South Africa and most nations, through anti-trust/competition laws, impose constraints on the conduct of market participants. Violation of these laws can result in civil and criminal penalties, both for the companies and the individuals involved. Agreements to fix prices, limit production or divide markets are typical of the activities that violate anti-trust/competition laws. Many anti-trust/competition laws apply also to other anti-competitive practices such as abuse of a dominant position, and the exchange among competitors of sensitive proprietary information relating, for example, to current production costs or non-public strategic plans. In some cases a violation can be found if there is an effect on commerce in a country, even though the offending conduct took place outside that country.
However, it is recognised that not all co-operation among competitors is bad and that indeed some such activities such as research and development into the end uses of iron and steel, governmental lobbying, setting neutral industry standards, and exchanges of information on safety and environmental standards are pro-competitive.
The South African Iron and Steel Institute (SAISI) is a pro-competitive industry association. SAISI’s members are committed to compliance with the Competition Act (Act 89 of 1998). SAISI activities must not serve as an opportunity for improper conduct among two or more of its members, whether during SAISI meetings or during related social events.

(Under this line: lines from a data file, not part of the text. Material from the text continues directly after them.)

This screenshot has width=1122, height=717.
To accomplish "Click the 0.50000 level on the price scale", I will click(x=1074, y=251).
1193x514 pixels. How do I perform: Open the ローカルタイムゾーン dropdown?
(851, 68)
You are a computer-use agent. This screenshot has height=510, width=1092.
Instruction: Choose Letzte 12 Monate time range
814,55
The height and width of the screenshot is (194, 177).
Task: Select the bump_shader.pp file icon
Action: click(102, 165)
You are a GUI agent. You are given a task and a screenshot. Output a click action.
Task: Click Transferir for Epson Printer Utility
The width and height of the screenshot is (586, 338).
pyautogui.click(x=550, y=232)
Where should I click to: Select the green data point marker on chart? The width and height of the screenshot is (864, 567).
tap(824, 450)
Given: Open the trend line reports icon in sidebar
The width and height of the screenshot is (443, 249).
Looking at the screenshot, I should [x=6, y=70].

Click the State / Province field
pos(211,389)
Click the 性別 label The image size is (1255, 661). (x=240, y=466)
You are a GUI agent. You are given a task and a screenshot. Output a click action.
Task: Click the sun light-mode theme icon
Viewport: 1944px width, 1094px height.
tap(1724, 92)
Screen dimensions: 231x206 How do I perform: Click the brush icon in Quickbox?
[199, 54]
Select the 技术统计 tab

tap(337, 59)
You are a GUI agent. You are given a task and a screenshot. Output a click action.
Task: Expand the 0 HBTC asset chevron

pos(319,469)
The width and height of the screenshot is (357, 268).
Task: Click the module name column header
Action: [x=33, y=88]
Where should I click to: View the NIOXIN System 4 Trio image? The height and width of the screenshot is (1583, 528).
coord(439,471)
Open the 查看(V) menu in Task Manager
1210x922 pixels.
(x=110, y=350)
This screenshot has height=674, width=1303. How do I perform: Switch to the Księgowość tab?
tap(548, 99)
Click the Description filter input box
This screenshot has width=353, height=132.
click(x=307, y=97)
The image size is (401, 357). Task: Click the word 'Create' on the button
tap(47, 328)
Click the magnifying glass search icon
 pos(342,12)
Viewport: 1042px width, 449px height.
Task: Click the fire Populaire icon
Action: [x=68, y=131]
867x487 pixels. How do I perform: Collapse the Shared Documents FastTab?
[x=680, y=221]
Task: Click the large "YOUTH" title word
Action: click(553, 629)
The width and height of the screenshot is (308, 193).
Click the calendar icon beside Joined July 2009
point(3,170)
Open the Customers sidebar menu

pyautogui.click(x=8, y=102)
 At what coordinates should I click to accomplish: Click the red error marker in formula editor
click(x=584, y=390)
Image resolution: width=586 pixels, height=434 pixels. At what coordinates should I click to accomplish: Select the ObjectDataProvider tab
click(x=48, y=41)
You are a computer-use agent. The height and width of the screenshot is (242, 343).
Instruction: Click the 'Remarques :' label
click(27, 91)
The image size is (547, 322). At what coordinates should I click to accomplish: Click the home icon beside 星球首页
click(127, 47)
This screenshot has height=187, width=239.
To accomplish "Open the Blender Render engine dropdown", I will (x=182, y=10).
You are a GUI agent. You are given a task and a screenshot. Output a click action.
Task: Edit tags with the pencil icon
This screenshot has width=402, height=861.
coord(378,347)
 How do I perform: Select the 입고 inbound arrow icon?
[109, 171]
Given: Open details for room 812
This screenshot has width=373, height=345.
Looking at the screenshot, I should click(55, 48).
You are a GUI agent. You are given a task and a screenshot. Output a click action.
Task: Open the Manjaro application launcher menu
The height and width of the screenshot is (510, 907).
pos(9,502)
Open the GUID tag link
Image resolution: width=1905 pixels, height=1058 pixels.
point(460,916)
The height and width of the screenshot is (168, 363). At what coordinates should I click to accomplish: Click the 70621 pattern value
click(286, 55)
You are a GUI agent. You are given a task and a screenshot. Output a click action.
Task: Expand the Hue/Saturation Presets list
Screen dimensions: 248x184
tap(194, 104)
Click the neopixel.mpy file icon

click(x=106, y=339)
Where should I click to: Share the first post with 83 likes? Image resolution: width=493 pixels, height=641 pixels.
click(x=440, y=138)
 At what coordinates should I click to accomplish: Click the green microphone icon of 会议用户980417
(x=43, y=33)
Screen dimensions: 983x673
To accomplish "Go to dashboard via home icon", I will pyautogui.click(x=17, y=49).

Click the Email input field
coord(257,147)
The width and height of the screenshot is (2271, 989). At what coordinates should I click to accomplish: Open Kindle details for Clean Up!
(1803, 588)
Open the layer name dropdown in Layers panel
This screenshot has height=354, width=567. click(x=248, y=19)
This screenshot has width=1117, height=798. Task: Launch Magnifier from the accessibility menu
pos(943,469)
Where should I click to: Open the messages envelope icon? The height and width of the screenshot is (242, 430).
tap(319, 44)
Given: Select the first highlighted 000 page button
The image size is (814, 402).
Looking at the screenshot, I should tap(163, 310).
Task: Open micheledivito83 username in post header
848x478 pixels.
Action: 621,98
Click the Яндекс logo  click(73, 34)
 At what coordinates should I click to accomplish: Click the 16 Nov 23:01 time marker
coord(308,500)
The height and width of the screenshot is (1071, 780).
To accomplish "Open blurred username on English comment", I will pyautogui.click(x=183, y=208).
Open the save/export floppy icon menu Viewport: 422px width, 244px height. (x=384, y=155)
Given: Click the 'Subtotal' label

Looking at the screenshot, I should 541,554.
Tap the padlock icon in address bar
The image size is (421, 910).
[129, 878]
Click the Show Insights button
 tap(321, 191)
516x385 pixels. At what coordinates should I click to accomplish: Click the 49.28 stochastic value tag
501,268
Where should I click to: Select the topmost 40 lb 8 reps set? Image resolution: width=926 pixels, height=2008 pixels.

The following rules apply to each Institute meeting to minimise potential liability under competition laws:
- Agendas. A detailed agenda must be prepared for each SAISI meeting or any of its committees or sub-committees and circulated in advance to participants. Agendas must be reviewed in advance of circulation by legal counsel for competition law implications. Discussions at meetings must be confined to the topics on the agenda.
- Informal Meetings. While it is recognised that lunches, dinners and like social functions may precede or follow Institute meetings, members must be aware that these guidelines apply during such functions. Competition law violations occurring at social functions carry the same legal impact as those occurring at formal meetings.
- Prohibited Topics. The following are examples of topics of discussion that must be avoided at all SAISI meetings and other functions:
- past, current or future prices of individual producers;
- what constitutes a “fair” profit level;
- elements of price, costs or methods of constructing prices;
- discounts, credit terms or other conditions of sales;
- individual company’s market shares or the allocation of markets or customers;
- refusals to deal with any supplier or customer;
- confidential individual company statistical data or competitive plans or forecasts.